This exercise calls for a copy of every line in the listing below that carries the word "Select".

========

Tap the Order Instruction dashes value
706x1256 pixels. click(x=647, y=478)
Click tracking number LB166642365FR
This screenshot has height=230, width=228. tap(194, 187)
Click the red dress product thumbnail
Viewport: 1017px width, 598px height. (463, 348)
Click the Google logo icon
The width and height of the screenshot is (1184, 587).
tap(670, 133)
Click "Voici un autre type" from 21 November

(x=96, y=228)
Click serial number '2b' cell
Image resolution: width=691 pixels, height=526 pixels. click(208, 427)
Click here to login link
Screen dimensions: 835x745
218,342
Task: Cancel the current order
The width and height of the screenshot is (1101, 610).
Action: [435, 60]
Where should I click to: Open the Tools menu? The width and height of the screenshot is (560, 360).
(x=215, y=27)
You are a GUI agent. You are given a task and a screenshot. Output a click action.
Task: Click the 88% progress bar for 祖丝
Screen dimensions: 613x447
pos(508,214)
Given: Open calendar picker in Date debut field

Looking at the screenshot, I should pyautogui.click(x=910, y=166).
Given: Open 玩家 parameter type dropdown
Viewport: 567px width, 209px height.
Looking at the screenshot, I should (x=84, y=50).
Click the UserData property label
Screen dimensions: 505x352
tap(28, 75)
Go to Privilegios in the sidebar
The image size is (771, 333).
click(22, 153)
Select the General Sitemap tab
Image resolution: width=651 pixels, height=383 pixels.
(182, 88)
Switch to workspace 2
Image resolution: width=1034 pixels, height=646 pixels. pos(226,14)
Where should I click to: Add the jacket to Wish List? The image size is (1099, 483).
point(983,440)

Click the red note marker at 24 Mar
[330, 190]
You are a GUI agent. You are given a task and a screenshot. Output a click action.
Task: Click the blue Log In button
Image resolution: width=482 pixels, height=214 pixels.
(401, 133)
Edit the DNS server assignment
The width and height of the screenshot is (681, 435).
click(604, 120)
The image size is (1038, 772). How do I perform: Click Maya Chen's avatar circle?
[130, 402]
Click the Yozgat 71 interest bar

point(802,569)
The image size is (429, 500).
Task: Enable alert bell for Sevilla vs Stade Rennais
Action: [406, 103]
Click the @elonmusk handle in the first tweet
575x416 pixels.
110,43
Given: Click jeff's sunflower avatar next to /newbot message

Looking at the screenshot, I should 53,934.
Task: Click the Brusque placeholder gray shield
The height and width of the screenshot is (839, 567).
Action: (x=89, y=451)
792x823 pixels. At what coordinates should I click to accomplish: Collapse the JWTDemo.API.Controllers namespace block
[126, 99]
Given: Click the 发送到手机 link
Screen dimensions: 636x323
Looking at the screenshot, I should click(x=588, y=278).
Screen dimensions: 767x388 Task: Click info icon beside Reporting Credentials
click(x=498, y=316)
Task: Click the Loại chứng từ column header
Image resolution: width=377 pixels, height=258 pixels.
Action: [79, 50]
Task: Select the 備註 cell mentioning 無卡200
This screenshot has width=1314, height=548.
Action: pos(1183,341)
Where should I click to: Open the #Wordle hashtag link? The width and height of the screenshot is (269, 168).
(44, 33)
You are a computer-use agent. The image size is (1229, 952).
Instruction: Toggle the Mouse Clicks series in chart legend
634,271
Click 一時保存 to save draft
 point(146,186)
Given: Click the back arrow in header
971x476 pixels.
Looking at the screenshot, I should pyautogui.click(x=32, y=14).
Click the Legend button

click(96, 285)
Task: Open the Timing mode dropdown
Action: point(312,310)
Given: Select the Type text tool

========

ANSWER SECTION:
Select the General Sitemap tab
Task: Select the 備註 cell mentioning 無卡200
Given: Select the Type text tool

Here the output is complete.